2

I m looking for a better way to open all xlsx and csv files of a repository at a time and then merge them. Here is what I have done, but as you will see there are some manual actions that I m trying to automate. Can you please help me?

  1. Define the Working directory

    setwd("~/Desktop/repo/")
    list.files()
    
    [1] "dataset1.csv"      
    [2] "dataset2.csv" 
    [3] "dataset3.csv"    
    [4] "dataset4.csv"        
    [5] "export.xlsx"                              
    [6] "export1.xlsx"                           
    [7] "export2.xlsx"                           
    
  2. Open all CSV files (this part seems OK to me, as each dataset opens automatically)

    file.list <- list.files(pattern='*.csv')
    csv_df <- lapply(file.list, read.csv, header=TRUE)
    csv_df <- do.call("rbind", csv_df) #open all csv in a single dataframe
    
  3. Open all XLSX files (here comes the most ugly manually part)

    df1 <- lapply(excel_sheets("export.xlsx"), read_excel, path = "export.xlsx")
    df2 <- lapply(excel_sheets("export1.xlsx"), read_excel, path = "export(1).xlsx")
    df3 <- lapply(excel_sheets("export2.xlsx"), read_excel, path = "export(2).xlsx")
    df1 <- do.call("rbind", df1)
    df2 <- do.call("rbind", df2)
    df3 <- do.call("rbind", df3)
    xlsx_df <- rbind(df1, df2, df3) #merge all xlsx
    
  4. Merge everything in a big dataset

    big_df <- rbind(csv_df, xlsx_df)
    

Any suggestions ? How can I improve this script (specially the 3. part)?

Remi
  • 961
  • 1
  • 13
  • 25
  • You could use the `rio` package which leverages many other packages to provide a broad range of file ingest from a single function. Then it would resolve down to a single `lapply` and `do.call(rbind, x)`, or a `map_df` if you want to use `purrr` – Jake Kaupp Nov 13 '17 at 21:26
  • merge (column bind) != append (row bind) – Parfait Nov 13 '17 at 22:59

2 Answers2

0

For reading in Excel files other than .csv files, I recommend package XLConnect, which can read in all kinds of Excel files (.xlsx, .xls,.xlsm).

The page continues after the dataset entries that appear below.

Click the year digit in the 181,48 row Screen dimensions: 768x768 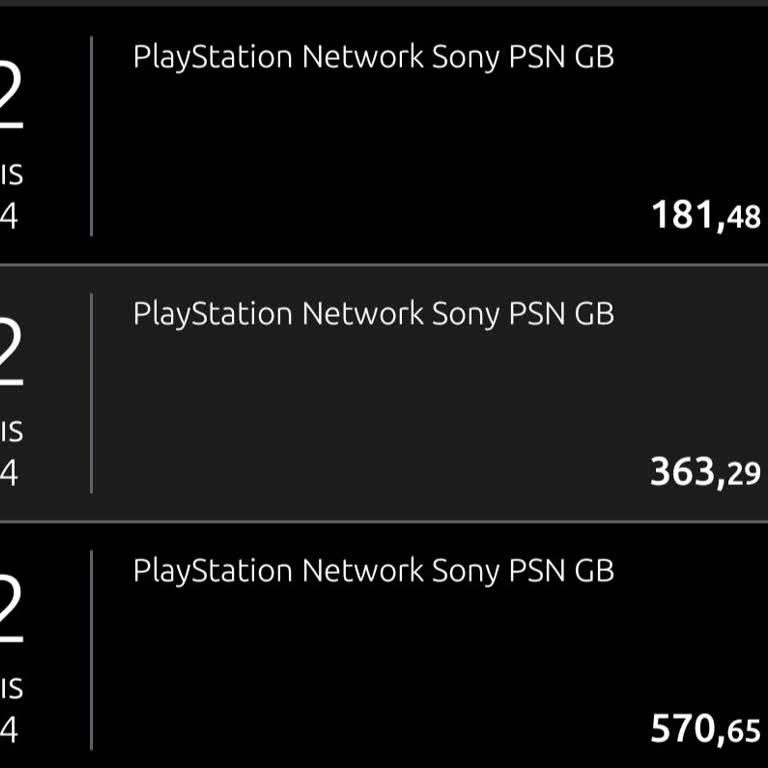click(x=9, y=216)
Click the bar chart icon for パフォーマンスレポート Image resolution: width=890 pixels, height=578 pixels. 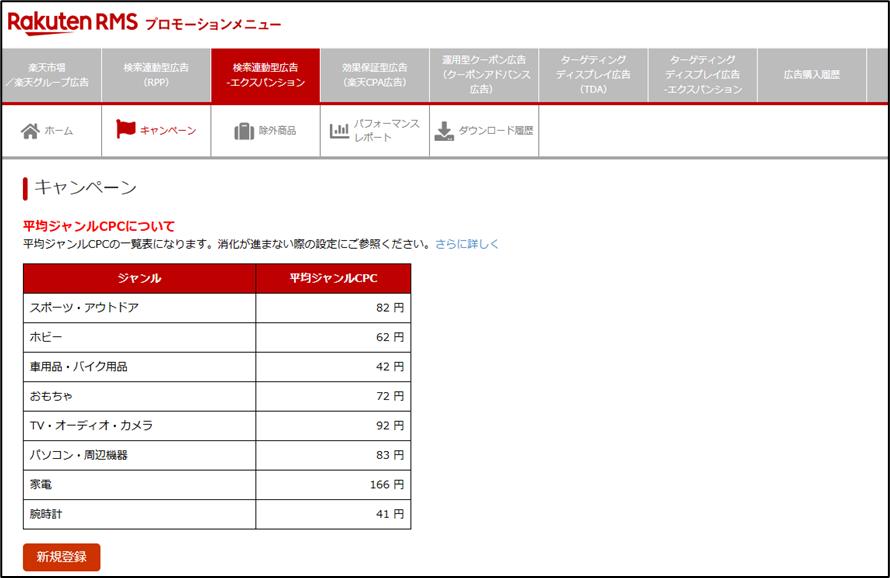pos(337,129)
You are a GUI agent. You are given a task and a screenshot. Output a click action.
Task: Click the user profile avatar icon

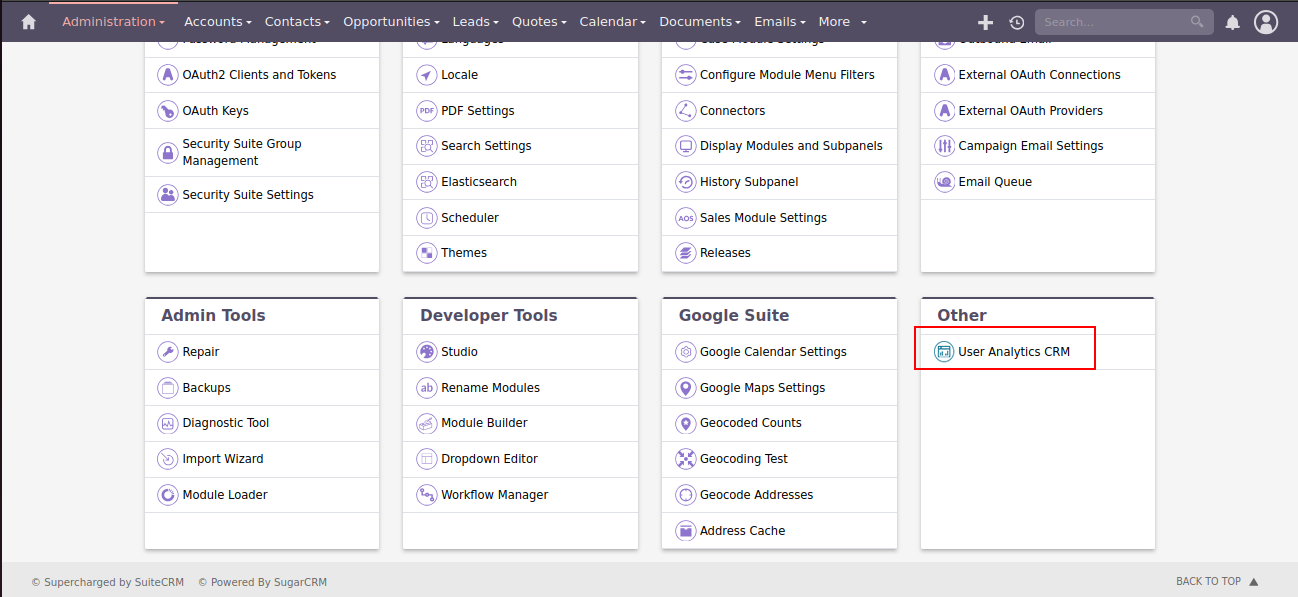click(x=1266, y=22)
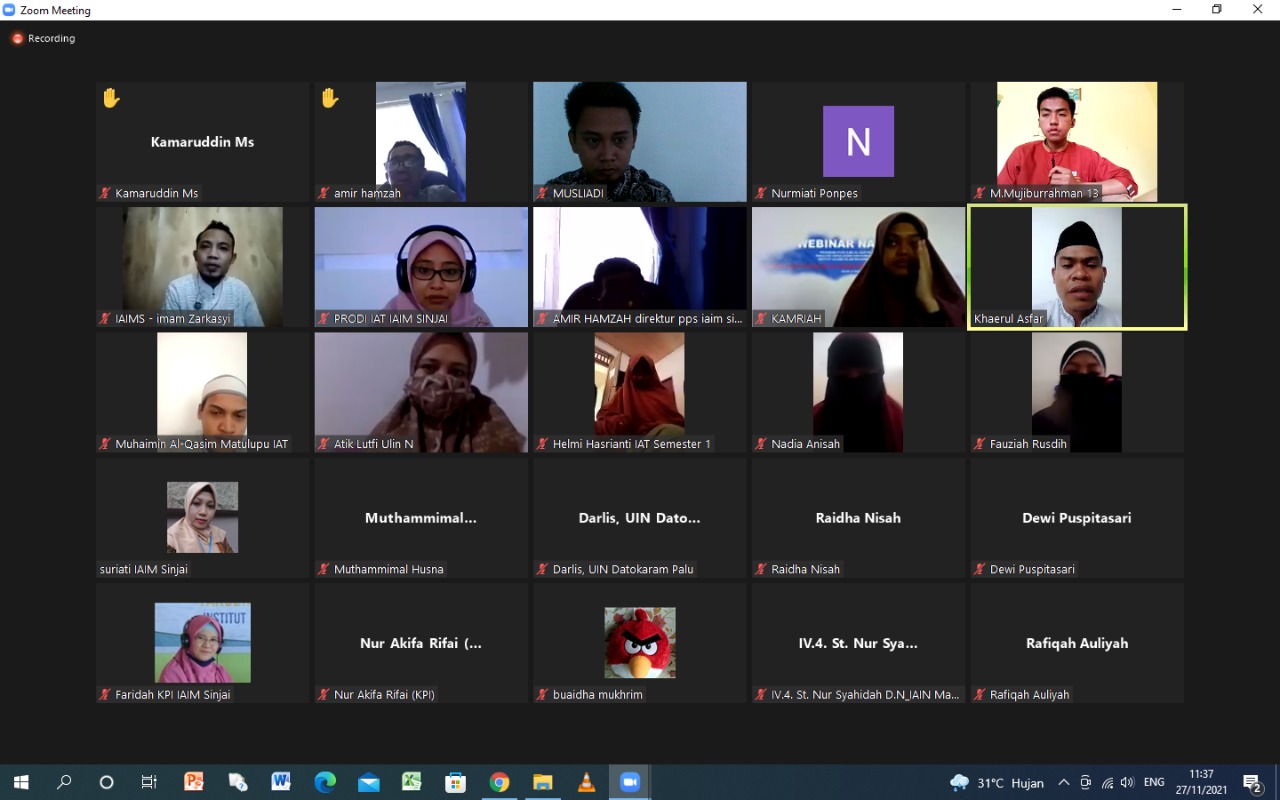Select the Khaerul Asfar active speaker video
The image size is (1280, 800).
(1077, 266)
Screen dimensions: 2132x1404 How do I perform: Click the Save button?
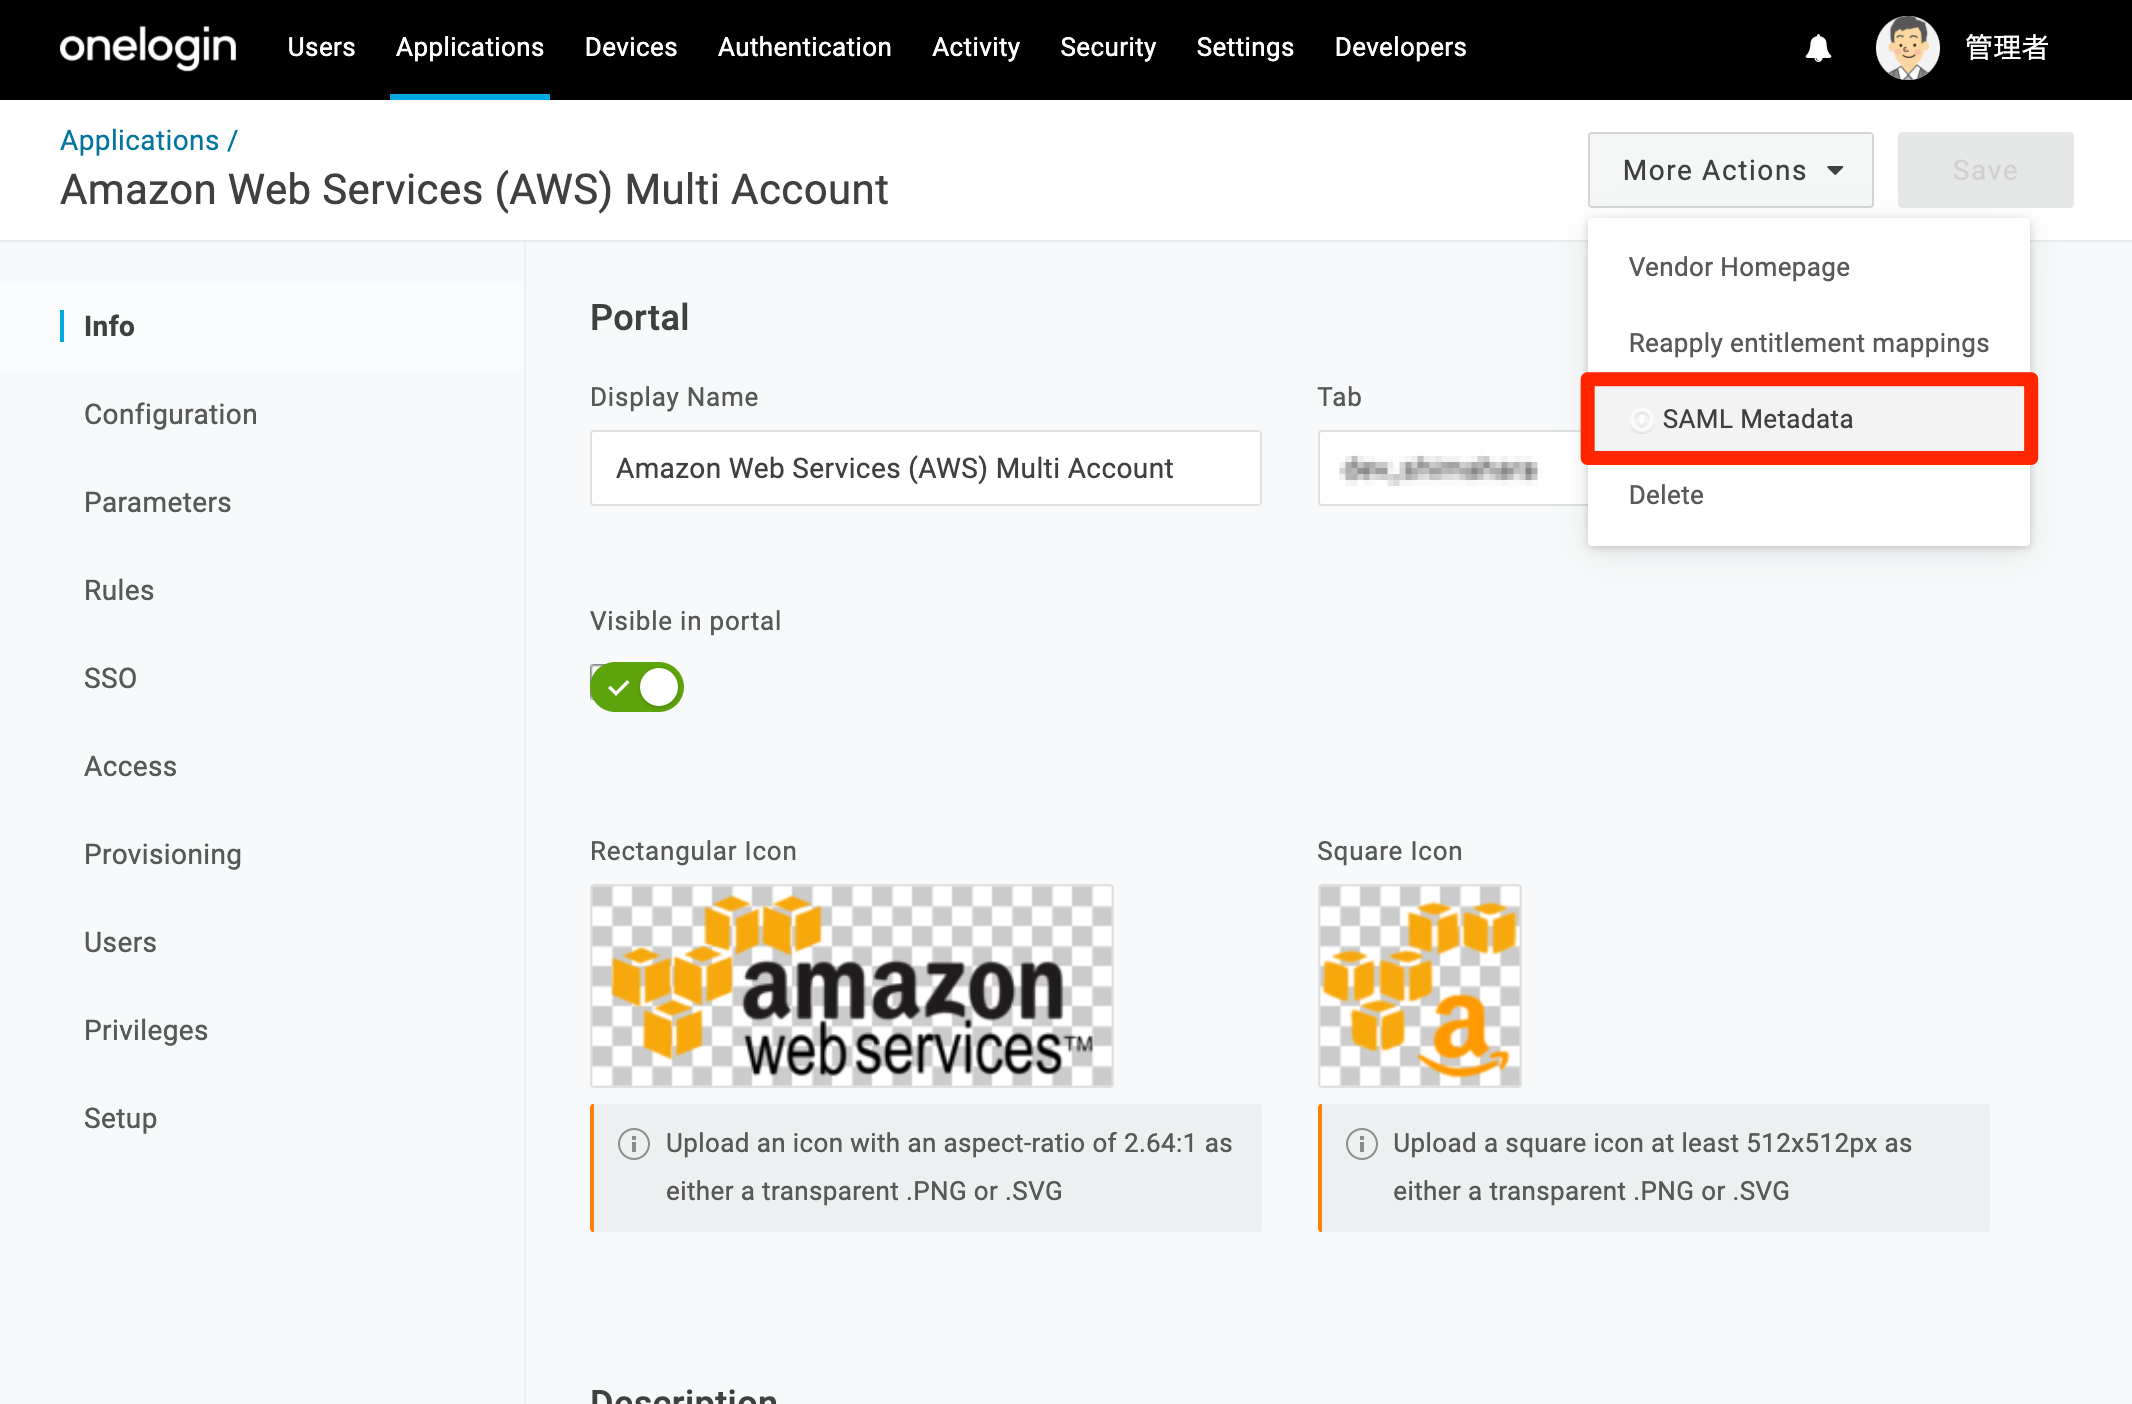click(1985, 170)
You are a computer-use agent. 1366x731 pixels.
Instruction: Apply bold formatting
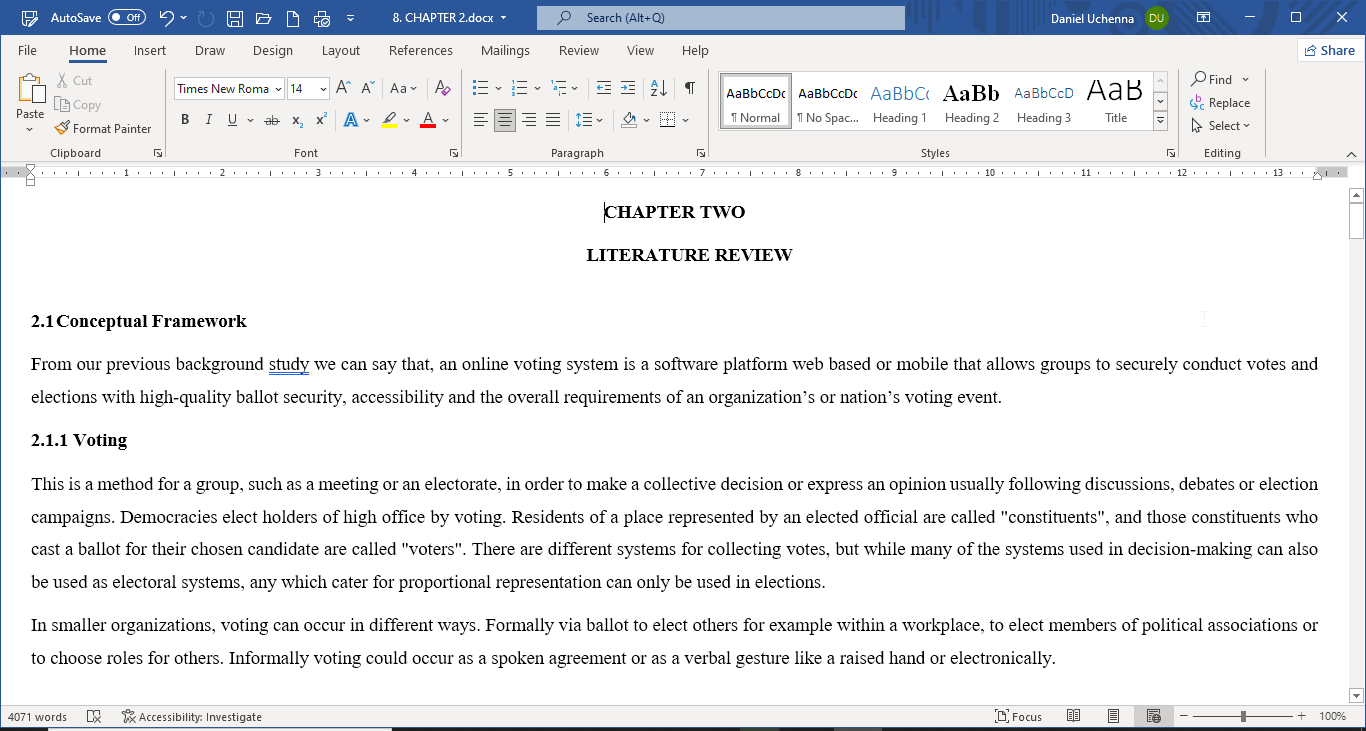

I made some minor edits to your 2nd part and this should work (assuming all your column names are the same in each .xlsx file):

library(XLConnect)

list.files()
file.list <- list.files(pattern='*.xlsx')
xlsx_df <- lapply(file.list, readWorksheetFromFile, header = T)
xlsx_df <- do.call("rbind", xlsx_df)

If you cannot install the XLConnect package, try to install package openxlsx which does not require java. The code would be like this:

library(openxlsx)

list.files()
file.list <- list.files(pattern='*.xlsx')
xlsx_df <- lapply(file.list, read.xlsx, header = T)
xlsx_df <- do.call("rbind", xlsx_df)

Edits: To read in all sheets from a Excel file: I borrowed a function created in this post and make it a openxlsx version:

library(openxlsx)    
read_excel_allsheets <- function(filename) {
  sheets <- names(loadWorkbook(filename))
  x <- lapply(sheets, function(X) readWorkbook(filename, sheet = X))
  names(x) <- sheets
  x
}

data <- read_excel_allsheets("file.xlsx")
Davidx
  • 61
  • 8
  • Thanks for your reply. It seems there is an issue with the XLConnect package. I can't use it on my laptop (R Studio Version 1.0.143 / R 3.4.0). I have this error message : "Error: package or namespace load failed for ‘XLConnectJars". I also tried to manuall install.packages("XLConnectJars") and install.packages("rJava") but the issue is still there. Do you have the issue too? – Remi Nov 13 '17 at 22:14
  • @Remi I guess you are using Mac OSX system. Here are two links you may find helpful. 1. https://stackoverflow.com/questions/15303967/installing-r-library-xlconnect-on-os-10-8-2 2. https://cran.r-project.org/web/packages/XLConnect/README.html – Davidx Nov 14 '17 at 14:47
  • Thanks Davidx, checked both 2 links and followed instructions but I still have the issue.... and error message "Error: package or namespace load failed for ‘XLConnectJars’:" :-/ – Remi Nov 14 '17 at 16:22
  • @Remi See my edits to the answer above. I think the general logic is the same. It comes down to which function you use in the `lapply` function to read in your excel file. – Davidx Nov 14 '17 at 16:41
  • I tryied too but library(xlsx) do need rJava.... When loading xlsx, I got this message : Error: package or namespace load failed for ‘rJava’: – Remi Nov 15 '17 at 10:10
  • Is there an other way to bulk open XLSX files ? (without using XLConnect or XLSX libraries) ? – Remi Nov 15 '17 at 13:34
  • @Remi try the package `openxlsx` and the function is also `read.xlsx` – Davidx Nov 16 '17 at 14:43
  • Thank you very much @Davidx, it works... almost :-) The only thing that last is : how to open all sheets inside each excel file? I was using excel_sheets() in my previous script, but I don't really see how to include it in your update. Do you have any idea? – Remi Nov 16 '17 at 16:13
  • @Remi I am now sure what exactly are you asking for. Maybe you can start another question. If you want to read all the sheet in the your file, you can write a `for` loop to read one sheet at a time. With in the `read.xlsx`, you can set `sheet = 1` or `sheet = Book1`. – Davidx Nov 16 '17 at 18:54
  • Yes, the goal is to read all the sheets, in each xlsx file. Do you know how to create the for loop please ? – Remi Nov 16 '17 at 19:07
  • @Remi I did some research and found this function. See my edits above. If this solves your problem, please mark my post as answer. Thank you. – Davidx Nov 16 '17 at 19:37
0

This is a quite old post but might be still relevant for some folks.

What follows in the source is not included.